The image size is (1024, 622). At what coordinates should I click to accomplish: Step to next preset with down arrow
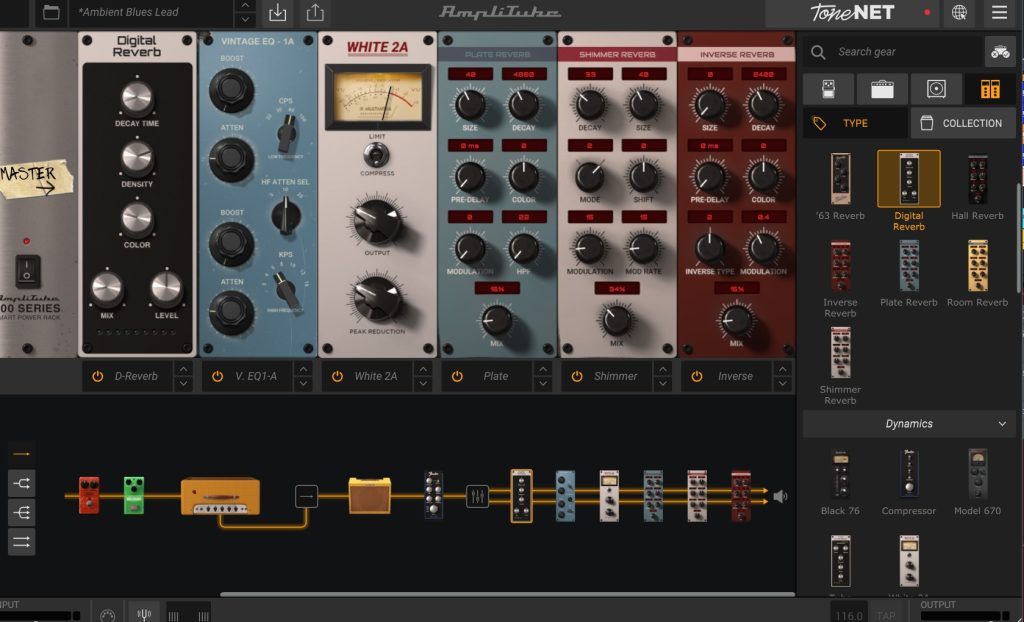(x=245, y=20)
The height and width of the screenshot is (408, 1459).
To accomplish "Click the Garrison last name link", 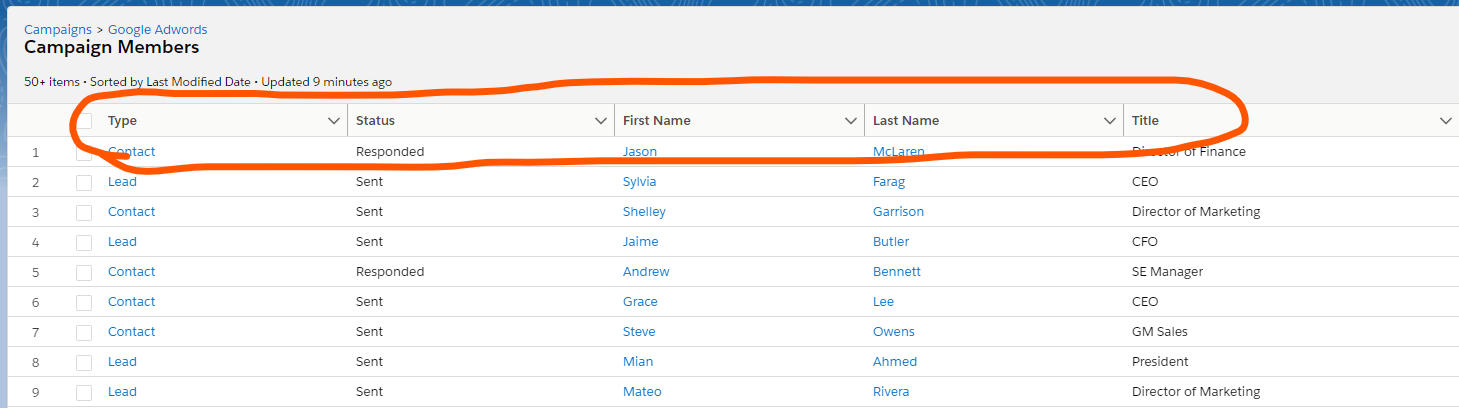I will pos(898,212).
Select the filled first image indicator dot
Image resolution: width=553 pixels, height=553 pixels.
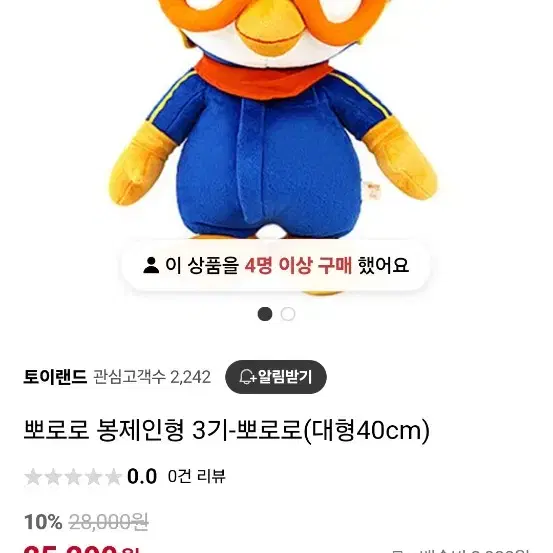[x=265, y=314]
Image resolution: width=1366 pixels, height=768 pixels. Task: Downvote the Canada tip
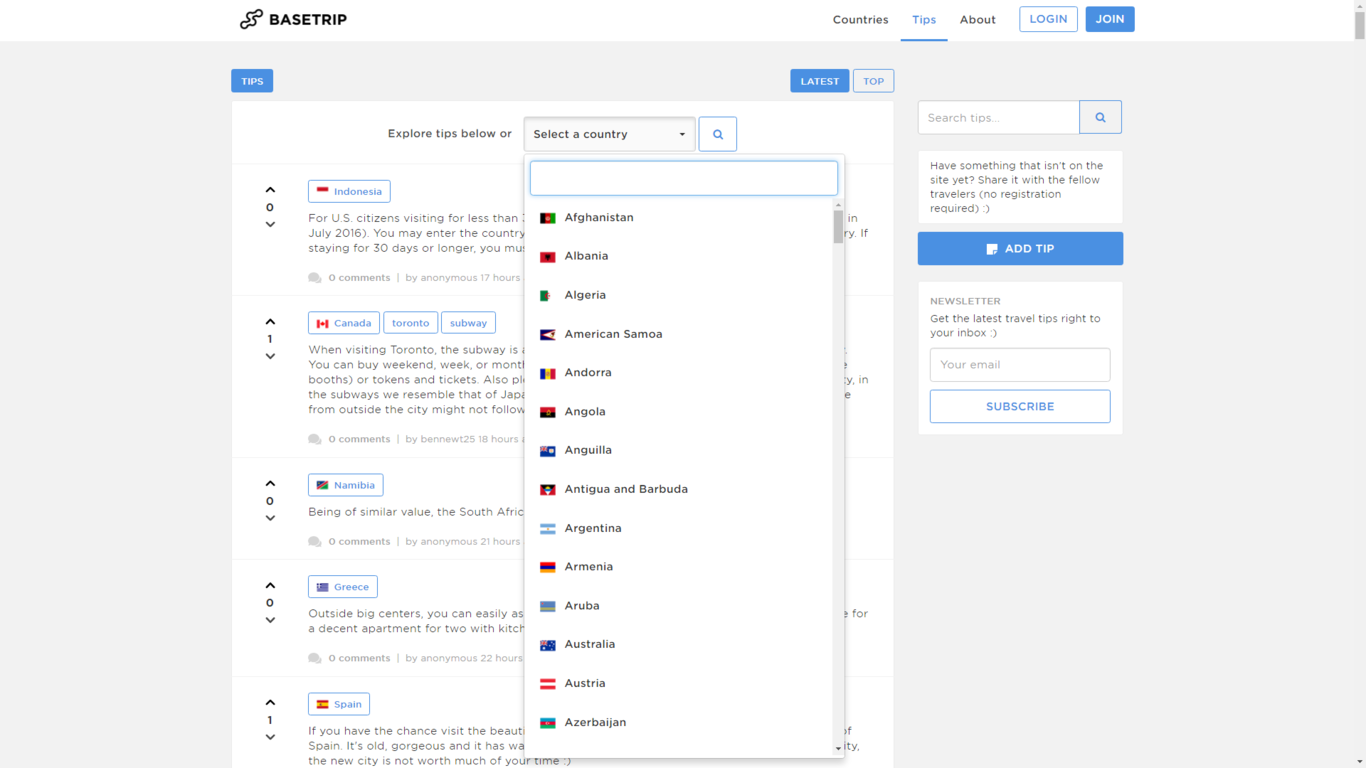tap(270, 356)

---*---

Description of the task:
From the line that contains "Select the filled first image indicator dot" through the last line of the entries, transcribe every line exactly, leaving out the pictures.

Output of the exercise:
Select the filled first image indicator dot
Image resolution: width=553 pixels, height=553 pixels.
[x=265, y=314]
Image resolution: width=1366 pixels, height=768 pixels. Task: Downvote the Canada tip
tap(270, 356)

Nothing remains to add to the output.